Rock bands are damned with grossly patronizing, feint praise for bearing even a passing resemblance to Led Zeppelin, while an R’n’B diva can openly pay homage to Aaliyah and be exalted as a modernist. Lady Gaga tips her cap to Madonna without anyone whispering the words “classic pop” and no brooding indie outfit aping Joy Division or Depeche Mode has ever been dubbed “ageing indie”. The closest comparison is the “record collector rock” moniker, sparingly used to describe acts like Primal Scream who curate the sounds of the past in order to conjure something new – but the emphasis still leans towards innovation instead of retrospection.
The hypocrisy may be unshakable at this point, but there were no cobwebs to be picked off “Manifest Destiny”. The two-part showpiece from Rivals Sons’ 2012 album Head Down force feeds the listener unconscionably potent LSD in an LA back alley before depositing the hallucinating recipient in the glare of the sanity-stripping-sun of the great plains in 1822. The potential glimpsed on that odyssey is fulfilled handsomely on 2014’s Great Western Valkyrie; an album of crunching lunges and triumphant gallops as well as insular delicacy and prowling sleaze.

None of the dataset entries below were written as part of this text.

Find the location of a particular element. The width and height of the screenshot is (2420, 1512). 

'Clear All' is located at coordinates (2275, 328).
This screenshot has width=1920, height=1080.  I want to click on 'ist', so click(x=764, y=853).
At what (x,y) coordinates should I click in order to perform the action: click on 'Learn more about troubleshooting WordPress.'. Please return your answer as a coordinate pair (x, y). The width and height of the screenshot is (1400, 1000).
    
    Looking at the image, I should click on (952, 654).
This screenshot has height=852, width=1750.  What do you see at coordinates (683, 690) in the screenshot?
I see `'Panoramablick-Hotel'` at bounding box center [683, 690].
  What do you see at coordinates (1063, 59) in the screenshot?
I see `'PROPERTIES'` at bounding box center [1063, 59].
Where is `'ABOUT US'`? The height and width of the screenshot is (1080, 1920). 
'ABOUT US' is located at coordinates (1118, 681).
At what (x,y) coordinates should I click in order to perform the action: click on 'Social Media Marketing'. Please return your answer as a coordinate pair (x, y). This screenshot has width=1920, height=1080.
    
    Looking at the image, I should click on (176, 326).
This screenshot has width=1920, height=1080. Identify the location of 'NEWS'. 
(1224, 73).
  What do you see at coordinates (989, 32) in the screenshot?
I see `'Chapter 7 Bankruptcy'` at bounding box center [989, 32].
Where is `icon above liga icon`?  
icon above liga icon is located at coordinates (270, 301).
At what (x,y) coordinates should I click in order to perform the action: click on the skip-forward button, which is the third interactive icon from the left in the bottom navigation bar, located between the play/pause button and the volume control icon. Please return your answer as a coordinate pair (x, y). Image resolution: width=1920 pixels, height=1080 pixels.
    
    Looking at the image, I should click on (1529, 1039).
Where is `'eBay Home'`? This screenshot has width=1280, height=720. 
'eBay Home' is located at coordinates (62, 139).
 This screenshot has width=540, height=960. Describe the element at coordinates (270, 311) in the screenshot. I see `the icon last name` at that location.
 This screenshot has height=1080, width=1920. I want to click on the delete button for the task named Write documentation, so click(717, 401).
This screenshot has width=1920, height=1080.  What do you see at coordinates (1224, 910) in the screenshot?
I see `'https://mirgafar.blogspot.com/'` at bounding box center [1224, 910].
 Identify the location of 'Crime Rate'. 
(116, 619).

Rival Sons manage to shoulder the gleeful peacocking of the album’s first third without undermining the down-and-out severity of “Where I’ve Been” or “Belle Star’s” perception corroding guitar work. The secret to stabilizing this confounding cocktail lies in the Rival Sons’ unshakable musicianship. The cheap thrills aren’t played for hedonistic laughs and no ironic wink threatens to undermine the dwindling lows or portentous highs.
Instead Scott Holiday exudes control as his solo slips between the shadows on “Destination On Course”, offering a perfect, almost insidious, counterpoint to Jay Buchanan’s tonsil-splintering cries. By the time the album has receded into a world of inverted atonal groans which simultaneously recall wall-rattling aircraft engines, gruesome mechanical saws and spectral interference seeping from a malfunctioning wireless, you won’t have the slightest clue how you’ve got here, but you will be on tenterhooks.
Classic rock is meant to be dull and predictable, right? Well, whatever Rival Sons are supposed to be, they, emphatically, are not that. Great Western Valkyrie is the lithe, bestial, reactive and utterly unpredictable music of the moment. The living, breathing, seething, soaring, careening sound of the guitarist of the year: Scott Holiday.